When last we saw Halo Wars 2, it was to take an all-too-brief look at its creative Blitz multiplayer mode—one part deck-building game, one part MOBA, and definitely different than what I’ve come to expect from the stagnant real-time strategy genre. It got me excited.
The campaign mission I played last week? Not so much—though to be clear it was only a single mission.
First, the good: It’s Halo. There’s a certain novelty, seeing the Halo universe from a perspective we’ve only seen once before. You’ve got miniature Warthogs circling around, chain guns firing at groups of enemy Grunts. A pair of Wraiths strafe in, balls of blue plasma arcing through the air. A Spartan moves in and leaps on the Wraith’s back, hijacking it and using it to blow up its former partner.

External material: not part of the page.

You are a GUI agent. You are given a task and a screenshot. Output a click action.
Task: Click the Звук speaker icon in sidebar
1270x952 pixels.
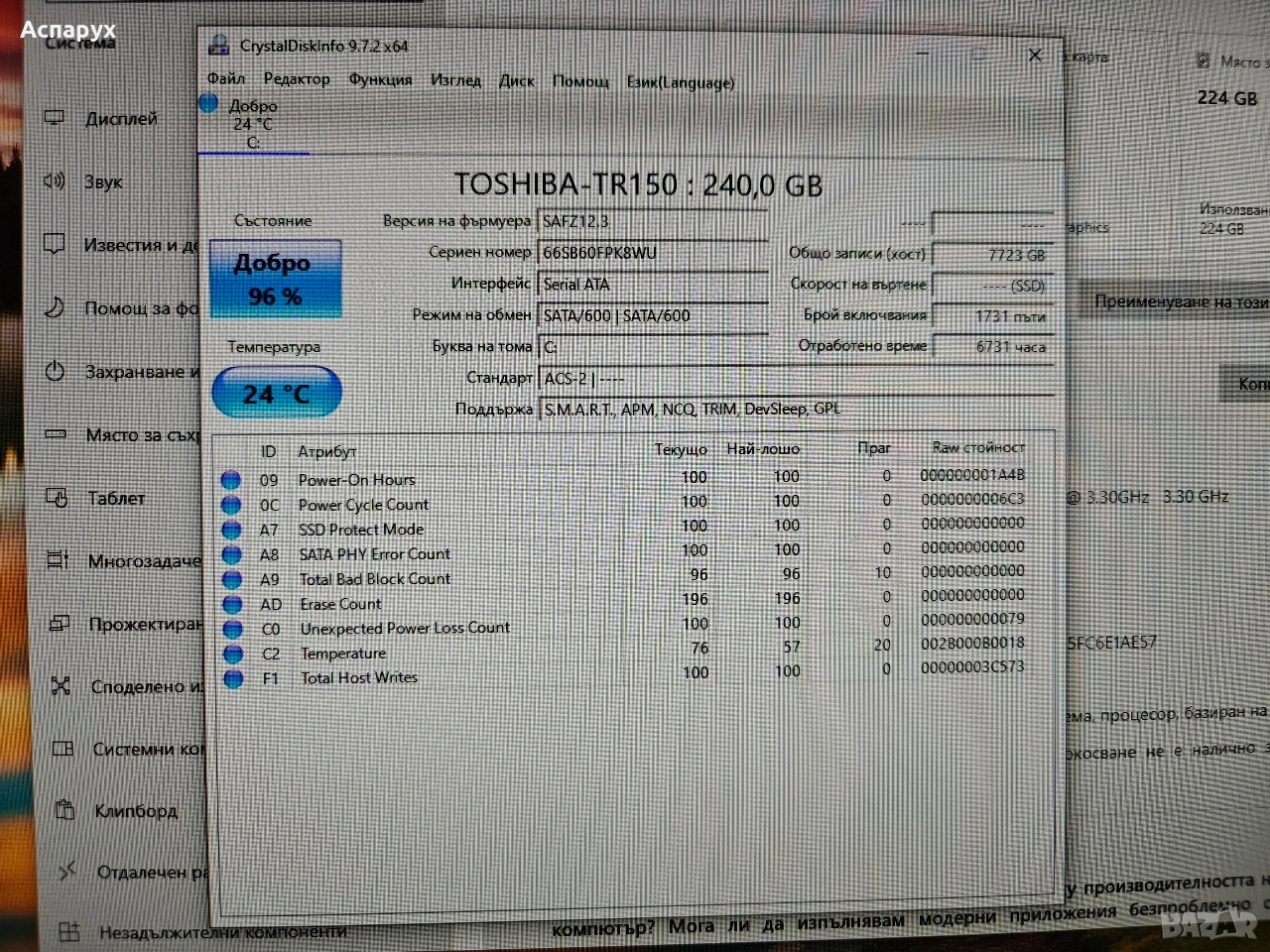pyautogui.click(x=54, y=181)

And there you sit above it all, an eye-in-the-sky general. That decades-long familiarity with the units and the universe is cool, and something most real-time strategy games (barring maybe StarCraft, Warcraft, and Command & Conquer) don’t get to fall back on.
The problem, at least for me, is that so far—and keep in mind I only played one mission—it’s Halo units doing the same ol’ RTS mission we’ve seen a million times.
This actually came up as a topic of conversation during my last demo, though it didn’t make it into the eventual article. I talked with 343’s Dan Ayoub at length about campaign missions, and how every RTS mission seems to fall into one of a few categories: 1) Defend this point. 2) Escort this MacGuffin. 3) Standard base-building and attack. 4) Limited number of units go through a map. 5) Attack these three points.
The mission we played last week was a blend of numbers 4 and 5. The first half of the mission involved us investigating some missing units, crawling through the map and taking on isolated groups of enemies. Then after ten or so minutes of that we dug in, built a base, and attacked three towers, trying to hold each to rack up points—or, in-fiction, to establish a comm-link or open a door or something.
It doesn’t really matter, does it? And that’s sort-of my problem with the way the RTS has gone, and the way we seem to see the same missions over and over again. They’re so familiar now, it’s hard to get really excited about the context. Halo Wars 2 is a beautifully cinematic game, but the end result is a level I played in StarCraft twenty years ago.
Halo Wars 2 doesn’t seem bad. In fact, it has an advantage over some other games because the base building aspect is so quick. The transition from “Follow this handful of units through a canyon” to “Build a base to attack these three points” was a matter of maybe fifteen seconds, my base and barracks and hangar flying in from space. Cool.
But Blitz Mode felt like a reinvention of the RTS, something that could draw people back in to a genre that’s been largely neglected of late. The campaign doesn’t. The mission I played is exactly what I’d expect from an RTS, no more and no less. Very polished, very clean, and very familiar. Over-familiar.
Let’s end on some good news though, eh? I noticed the controls have changed since I played the game in October. Previously the game used the Function keys for control groups and the number keys for activating cards in Blitz mode. That may still be true—I didn’t go back to it. But in the campaign at least, control groups are set using the Control and the number keys, like any other RTS. It feels like a PC-first strategy game, even if its roots are in consoles.
We’ll have a lengthier review when Halo Wars 2 launches on February 21. And once again, I only played a single mission and that single mission didn’t impress me. That doesn’t mean you should write it off though. I’m hoping the full campaign packs in some unique structures and surprises.
And if not? Well, there’s still Blitz mode.